Supplied material:
# # # # # # #
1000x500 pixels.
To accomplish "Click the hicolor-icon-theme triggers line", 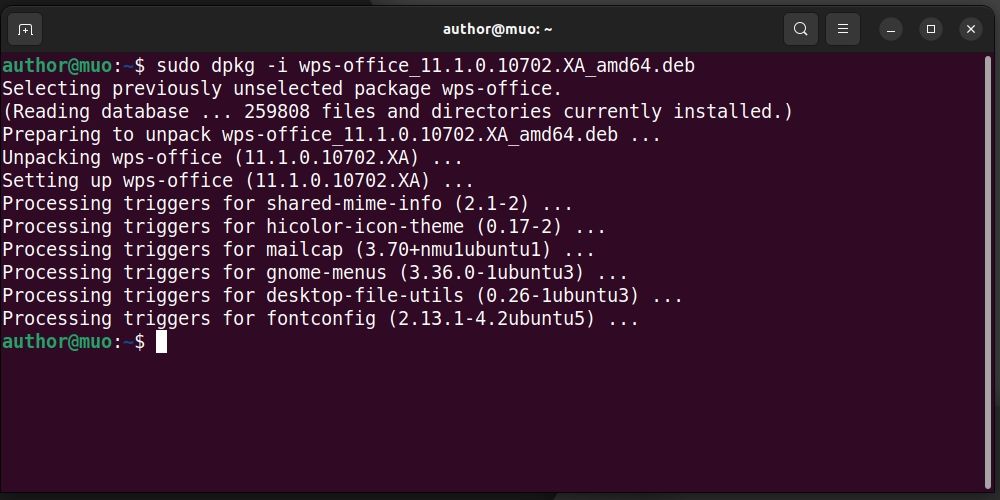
# # # # # # #
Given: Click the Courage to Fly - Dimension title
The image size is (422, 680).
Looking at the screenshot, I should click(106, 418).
# # # # # # #
Task details: Rewrite the part of the material that opens with the line containing "1000x500 pixels." and closes with the line containing "the hicolor-icon-theme triggers" as a numbered list, including both of those lines and omitting any blank lines. Leave the pictures out of your answer.

Task solution:
1. 1000x500 pixels.
2. To accomplish "Click the hicolor-icon-theme triggers line", 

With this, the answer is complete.